La pénurie d'essence est-elle une excuse valable pour ne pas aller au travail ?

par Sébastie MASTRANDREAS
Publié le 10 octobre 2022 à 13h11
La pénurie d'essence est-elle une excuse valable pour ne pas aller au travail ?

Certains employés ne peuvent pas se rendre au travail en voiture ce lundi matin, faute d'essence.
Peuvent-ils invoquer la pénurie d'essence pour justifier leur absence ?
On fait le point avec Eric Rocheblave, avocat en droit du Travail.

Leurs réservoirs sont à sec. Après un weekend de galère pour des milliers de Français qui ont tenté de s'approvisionner en carburants, certains n'y sont pas parvenus. Résultat : ils ne peuvent tout simplement pas se rendre à leur travail ce lundi.  

Alors que globalement près de 30% des stations-service en France connaissent des difficultés sur au moins un carburant (45% des stations à sec en Île-de-France et  55% dans les Hauts-de-France), la situation qui inquiète de nombreux professionnels pourrait durer encore plusieurs jours. Dans ces conditions, les salariés ont-ils le droit de ne pas se rendre au travail, faute d'essence ? On fait le point. 

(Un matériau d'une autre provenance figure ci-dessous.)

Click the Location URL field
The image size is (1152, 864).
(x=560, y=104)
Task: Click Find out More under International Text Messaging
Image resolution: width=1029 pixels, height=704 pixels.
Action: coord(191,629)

"Pas un cas de force majeure"

"Le Code du Travail ne prévoit pas de disposition spéciale en cas de pénurie d'essence", explique à TF1info Eric Rocheblave, avocat spécialiste en droit du Travail, inscrit au barreau de Montpellier. "Dans la plupart des situations, le trajet domicile-lieu de travail relève du choix de l'employé. Dès lors, le déplacement jusqu'à son lieu de travail relève de sa responsabilité, et non de celle de l'employeur", poursuit-il.

 

La pénurie d'essence, de même que des intempéries ou des grèves, sont donc le problème de l'employé, résume l'avocat. "S'il n'embauche pas à l'heure, il doit s'en justifier", ajoute Eric Rocheblave, ou bien, il s'expose à des sanctions et une retenue sur son salaire, proportionnelle au temps non travaillé. Or, "le motif de la pénurie ne relève pas d'une absence justifiée, car il ne s'agit pas d'un cas de force majeure", selon lui. En effet, cette force majeure, encadrée par la loi, doit réunir trois éléments pour être invoquée : il faut qu'il y ait un événement extérieur à l'employé, imprévisible et irrésistible. 

Si le premier élément est validé, les deux autres ne le sont pas, note le spécialiste. "On parle depuis plusieurs jours de cette pénurie, il appartient dès lors au salarié de prendre ses dispositions. Ce n'est pas imprévisible", justifie-t-il. Quant à la question de l'irrésistibilité de la situation, "des alternatives sont possibles, comme les transports en commun, le vélo - quand l'employé vit assez près de son lieu de travail - ou encore le covoiturage", souligne Eric Rocheblave. 

S'il ne peut pas invoquer la situation des stations services à sec pour justifier son absence, l'employé peut tout de même opter pour le dialogue avec l'entreprise, qui peut permettre "des aménagements pour l'employé en fonction de la situation", nuance le spécialiste. L'employé peut par exemple, en accord avec son employeur, décaler ses horaires, récupérer ses heures perdues, poser des RTT... "Tout est possible", conclut l'avocat.